Four of the district's 10 wells, including Morada, are never used because of pollution, and two others, Lante and a well on Paddy Lane, are used sparingly. The Paddy Lane well is polluted, but the levels are low enough so that simply spraying the water into the air removes enough contamination through evaporation to meet drinking-water standards.
Van Wagner, who was general manager when the tower was built, said he suggested to the EPA five years ago that it subsidize day-to-day operational costs so that the Lante well could be run all the time to help clean up the ground water basin.
If the plan had been adopted, he said, "they probably could have removed five or 10 barrels of solvent by now." Instead, he said, EPA told him that it would study the proposal, and he has "no doubt it will be under study 10 years from now."
Van Wagner added: "I get so frustrated over these things that that is one of the reasons I retired."
Ziemba conceded that operation of the Lante tower could remove pollutants, but he said the EPA's interest in it was as a research project.
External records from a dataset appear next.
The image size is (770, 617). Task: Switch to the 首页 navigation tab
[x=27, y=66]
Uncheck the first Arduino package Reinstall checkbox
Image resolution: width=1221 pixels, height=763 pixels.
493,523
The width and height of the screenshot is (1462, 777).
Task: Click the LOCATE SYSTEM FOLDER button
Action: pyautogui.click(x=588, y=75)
Construction was funded through the EPA's research office and not from the Superfund cleanup, he noted. Scientists have used the Lante tower to study the impact of air stripping towers on air pollution.
When the EPA installs other air stripping towers or other treatment systems, Ziemba said, it will insist that water be pumped all the time.
Ziemba said the EPA will pay 90% of the cost of building treatment systems and operating them for 10 years. But, he said, the problems of financing long-term maintenance and operation and overproduction from round-the-clock pumping must still be resolved.
The EPA will begin construction this year on a $1.1-million water treatment system for the Richwood Mutual Water Co. in El Monte.
Both Rep. David Dreier (R-Covina) and Assemblywoman Sally Tanner (D-El Monte) have written to the EPA's top administrator demanding that the EPA fully fund the cleanup effort and not put any of the burden on water customers through higher rates. The agency responded with a noncommittal reply.
Yarbrough said operating an air stripping tower adds about 16 cents to the cost of delivering every 1,000 gallons of water.
Even if the Valley County Water District wanted to run the Lante well constantly, Yarbrough noted, there is an obstacle imposed by the South Coast Air Quality Management District, which recently adopted restrictions on air stripping towers to limit emission of pollutants.
Yarbrough said it would cost $100,000 to install a carbon system to trap pollutants so that they are not emitted into the air after being removed from the water. He said an Air Quality Management District study shows that pollution controls would raise the cost of water treatment from 16 cents to 25 cents for each 1,000 gallons.
Instead of installing the controls, he said, his district plans to operate its air stripping tower only a few hours at a time to keep below the daily limit on air emissions.
The Lante well, like the Morada well, has shown a reduction in TCE contamination in tests this year. The amount of TCE was 784 ppb in 1984 but fell to as low as 23 ppb in February before climbing back to 260 ppb last month.
The Morada well had 440 ppb of TCE in 1985 but only 5.8 in March and 26 in April. The amount of PCE fell from 100 ppb in 1985 to 6.5 last month. The state limit is 4 ppb.
Results Could Change
Yarbrough said pollutants could have been carried away from the Morada well by the natural movement of ground water or could be lurking just beyond the well's range when it pumps only a small amount of water, as it did for test samples in March and April. If the well was put back in production and began drawing water from a larger area, he said, the test results could change. In any event, he said, there are no plans to reopen the well.
While contamination seems to have declined at the Lante and Morada wells, it has increased at the well on Paddy Lane.
Ziemba said precise measurements of volatile organic compounds in the parts-per-billion range are so difficult that variations are common, and it is often impossible to discern any real trend.